For Raspberry Pi4 continuous selfhosted server operations: with and without case fan. This graph show a 20°C decrease, with a slow rpm fan.
The metal case has thermal stickers to reach for main components on both sides, and the fan is what I have in scrap parts, totally not for that case but pushes a lot of air with low noise compared to screaming mini cpu fans.
TBF 0C and 0F are kinda arbitrary values.
0 F is defined as the lowest temperature a guy was able to reach with some random mixture which is arbitrary.
But 0 C is commonly defined as the point at which water turns from solid to liquid and the other way round. Scientifically it’s ever so slightly off but still it’s defined via Kelvin.

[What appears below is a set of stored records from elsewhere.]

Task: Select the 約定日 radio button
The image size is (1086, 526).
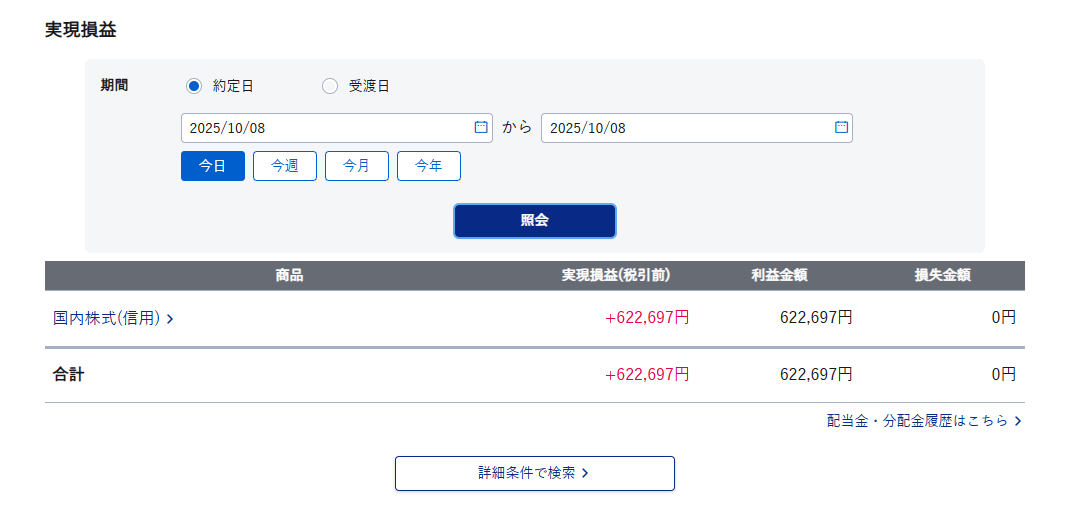Action: 194,86
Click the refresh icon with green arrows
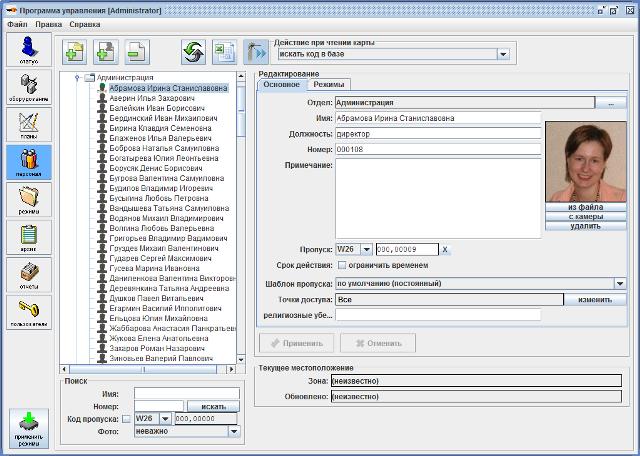This screenshot has height=456, width=640. point(194,52)
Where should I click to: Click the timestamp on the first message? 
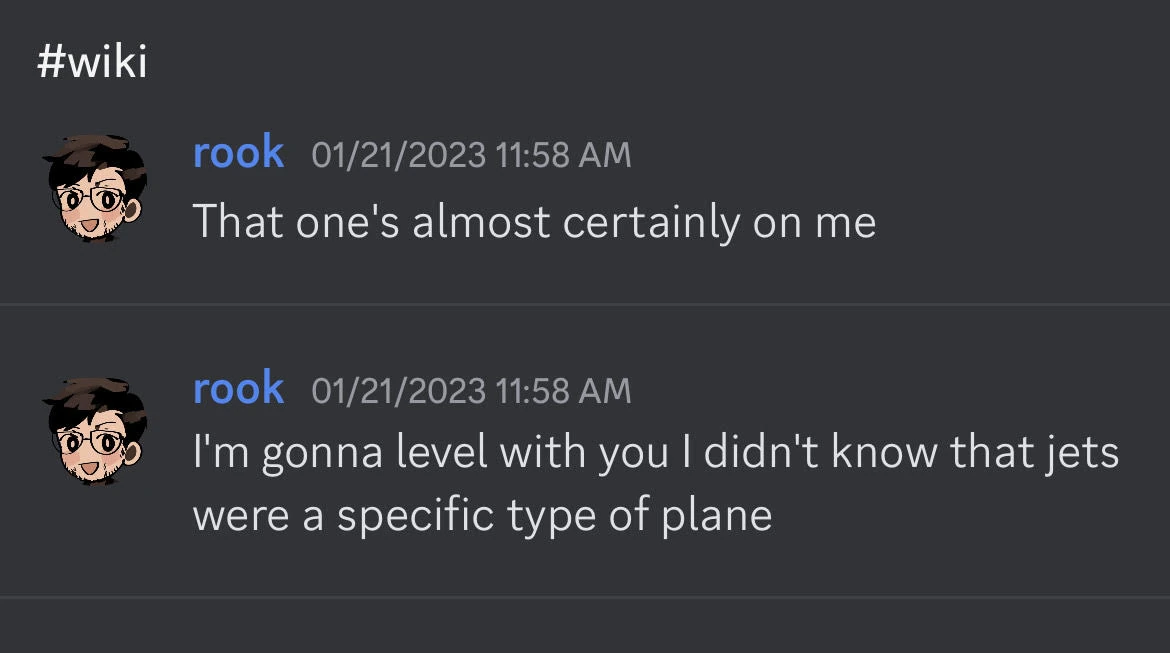471,155
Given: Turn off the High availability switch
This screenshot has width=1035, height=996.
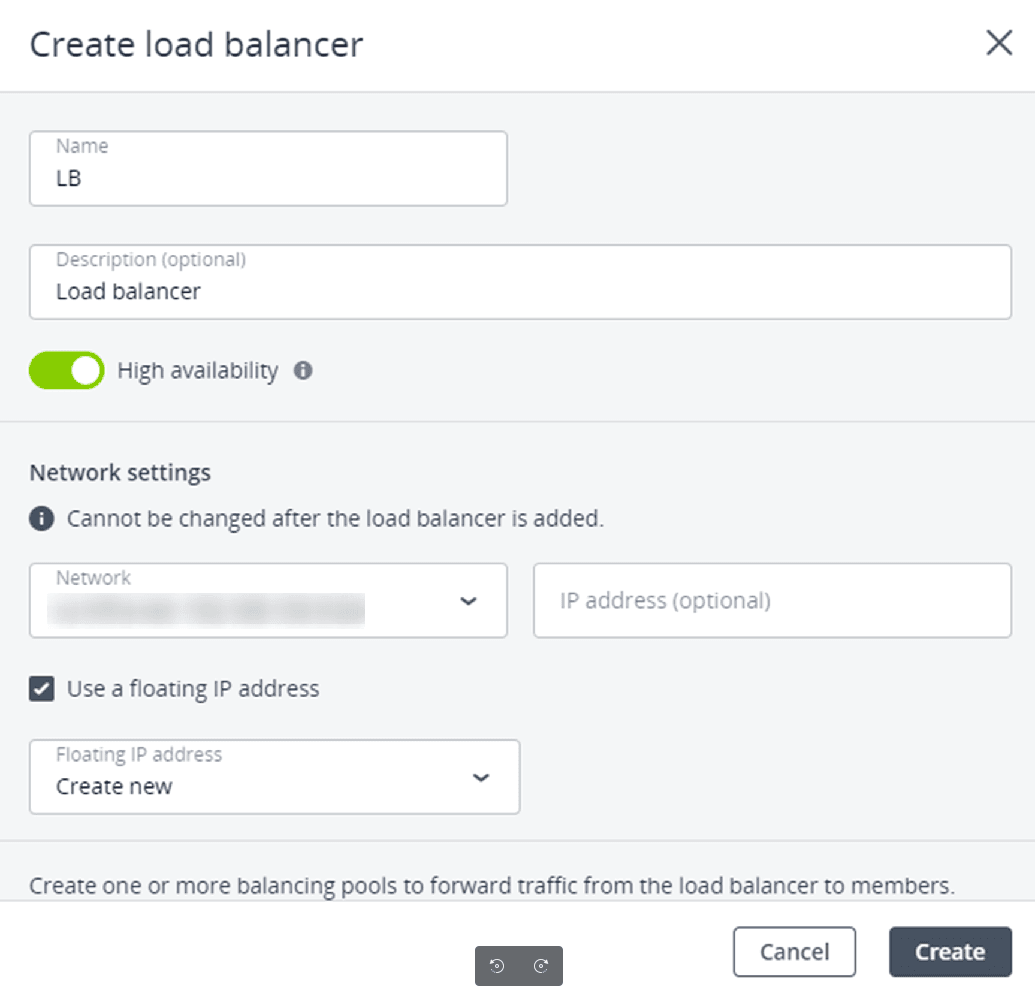Looking at the screenshot, I should pyautogui.click(x=67, y=371).
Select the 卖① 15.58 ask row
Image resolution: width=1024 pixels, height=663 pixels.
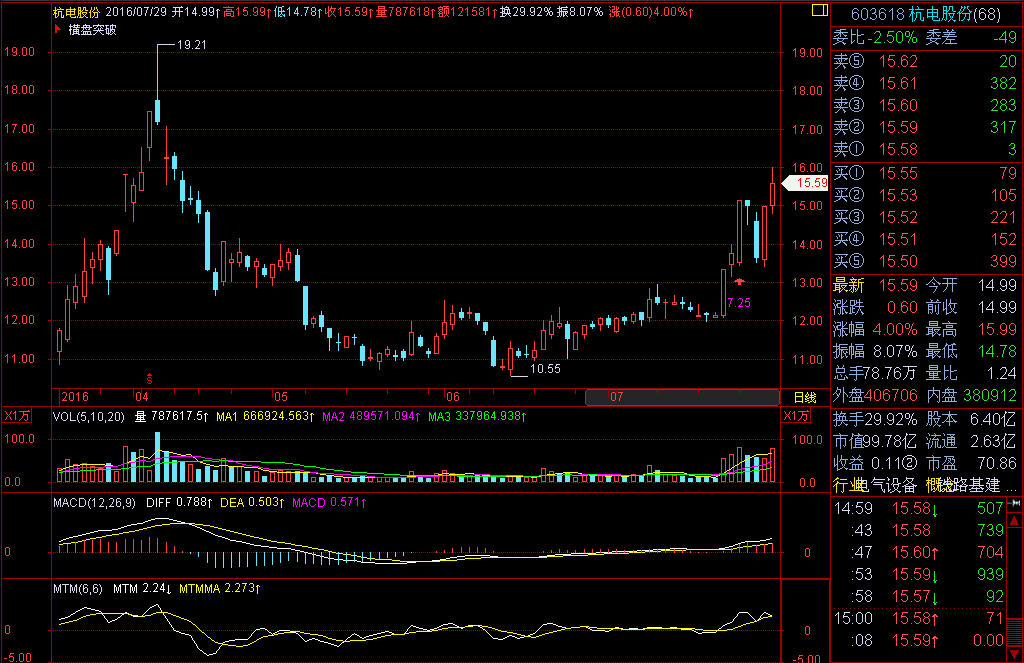(926, 149)
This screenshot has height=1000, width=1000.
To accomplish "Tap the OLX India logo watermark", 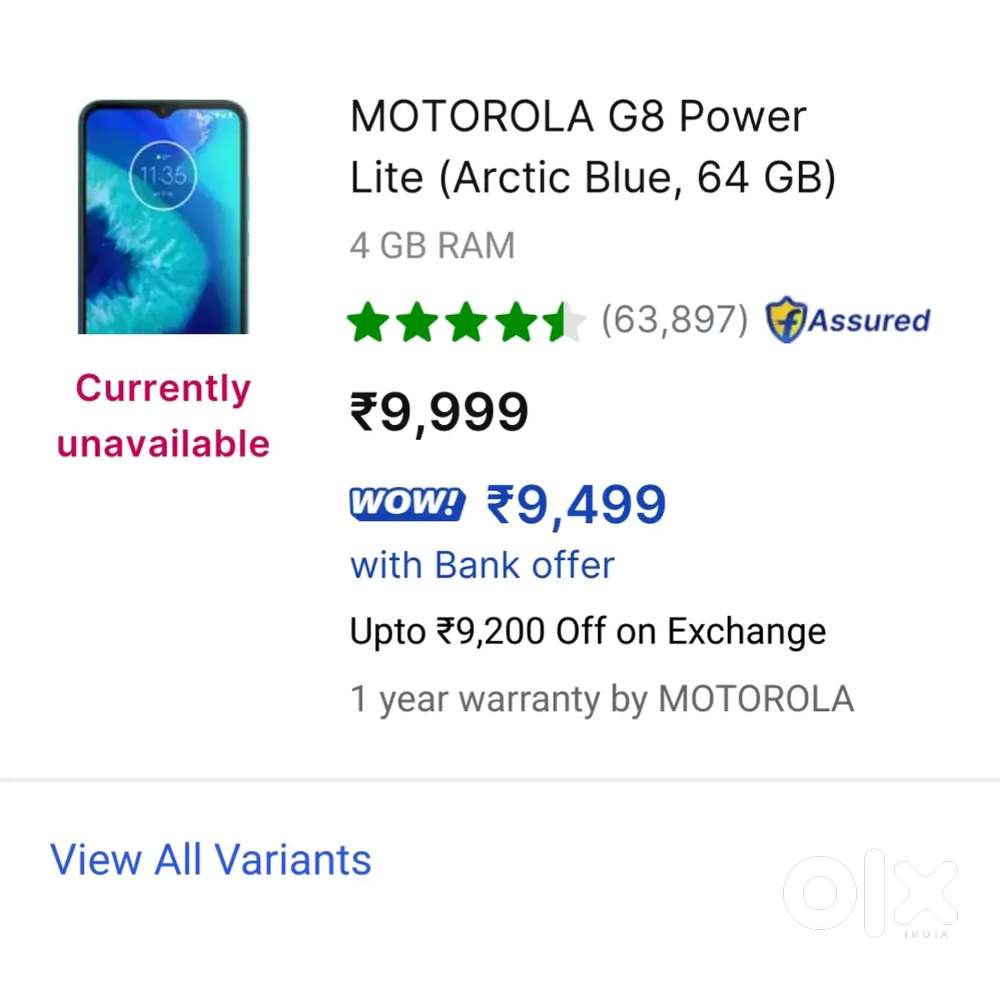I will (x=870, y=893).
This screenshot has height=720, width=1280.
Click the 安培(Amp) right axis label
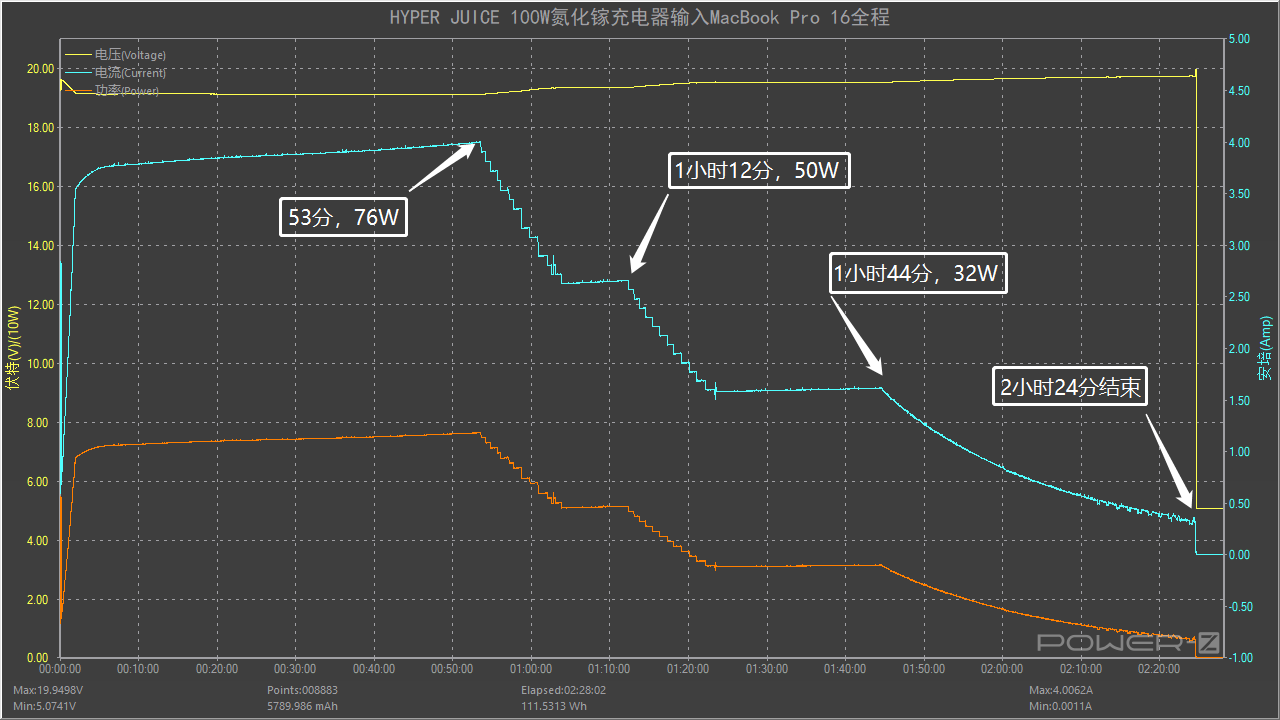(x=1266, y=349)
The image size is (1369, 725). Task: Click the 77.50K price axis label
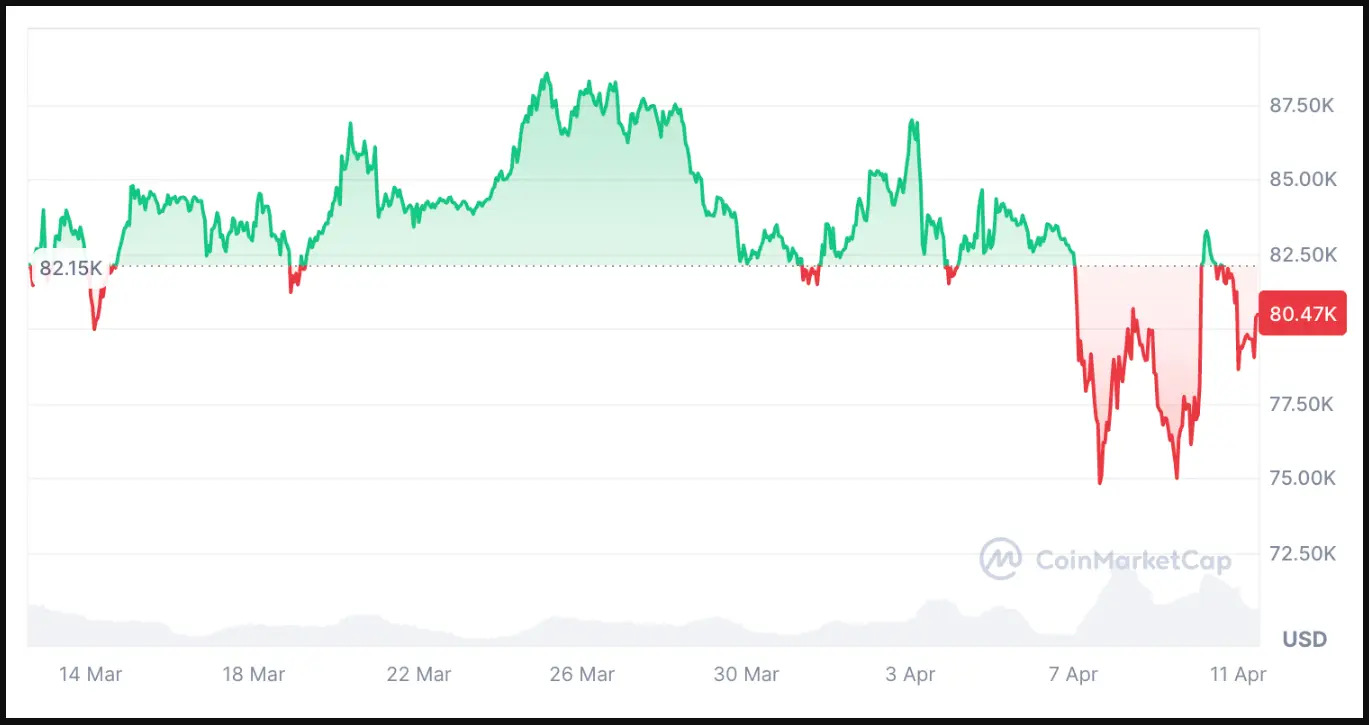tap(1301, 404)
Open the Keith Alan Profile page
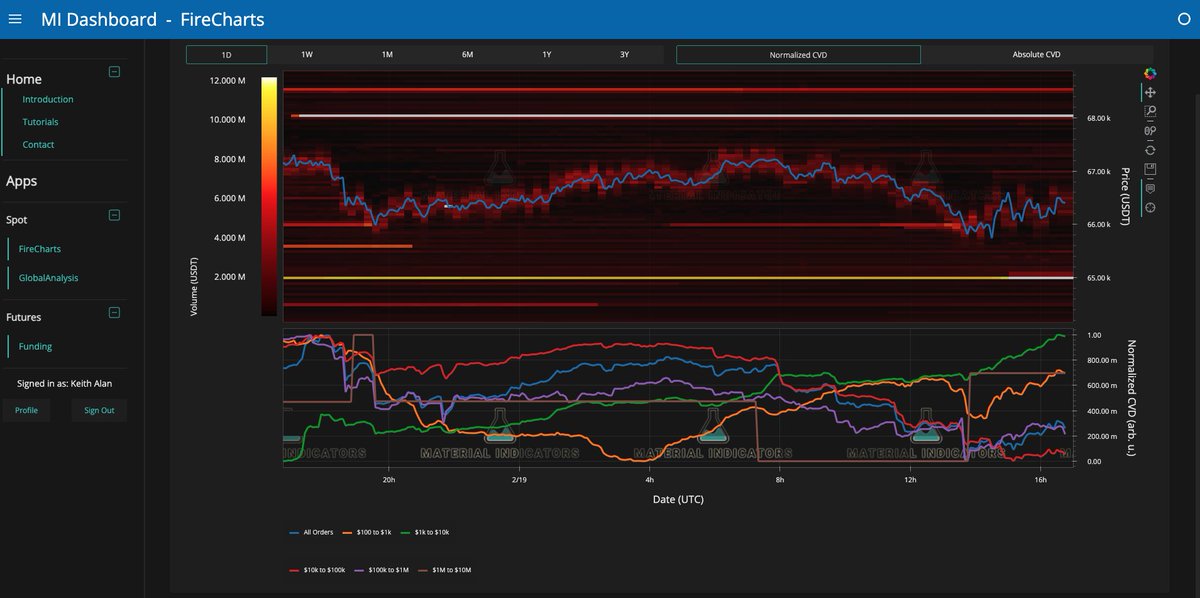The image size is (1200, 598). point(26,409)
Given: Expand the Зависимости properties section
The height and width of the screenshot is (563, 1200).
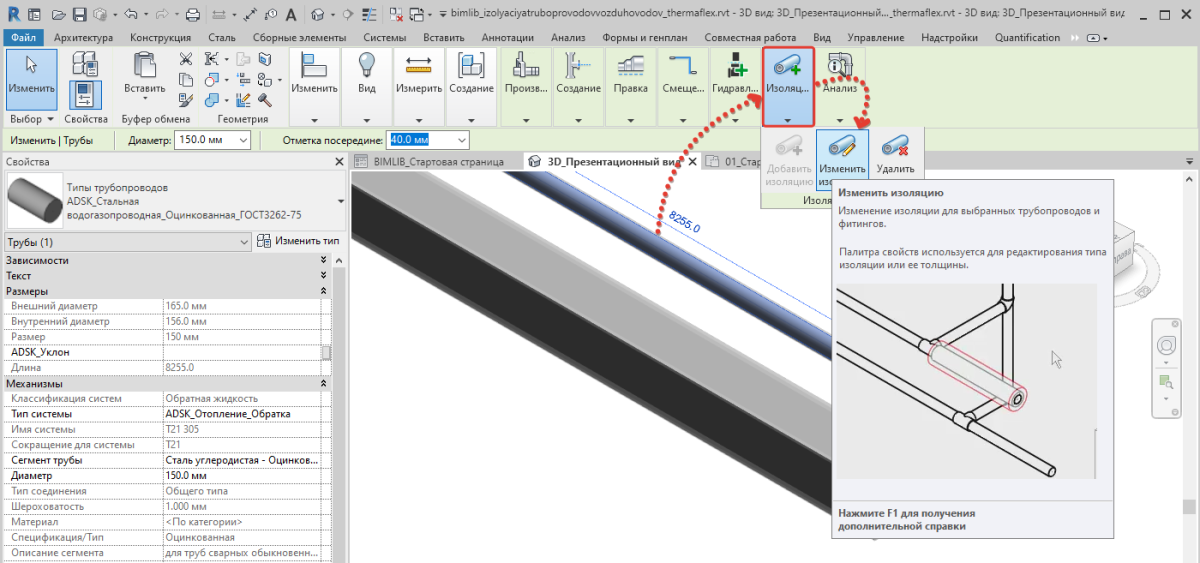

Celsius is defined at the arbitrary standard pressure, different pressure values change how water acts (this is very noticeable at 100C - boiling). Kelvin steps are defined from Celsius. Even the speed of light which is constant is still defined in terms of an arbitrary time unit.
@30p87 @bluGill @WolfLink @einkorn Wow wow guys… that’s just RRDTool doing its thing with graphs 😆
Seconds are clearly defined by one specific caesium-133 transition
Usually you’d measure it relative to room temperature. Probably harder in this scenario (I don’t have a thermometer laying around, but 20°C is probably a good starting point.
Esp. for CPU temps. A much more interesting range is 50-100C.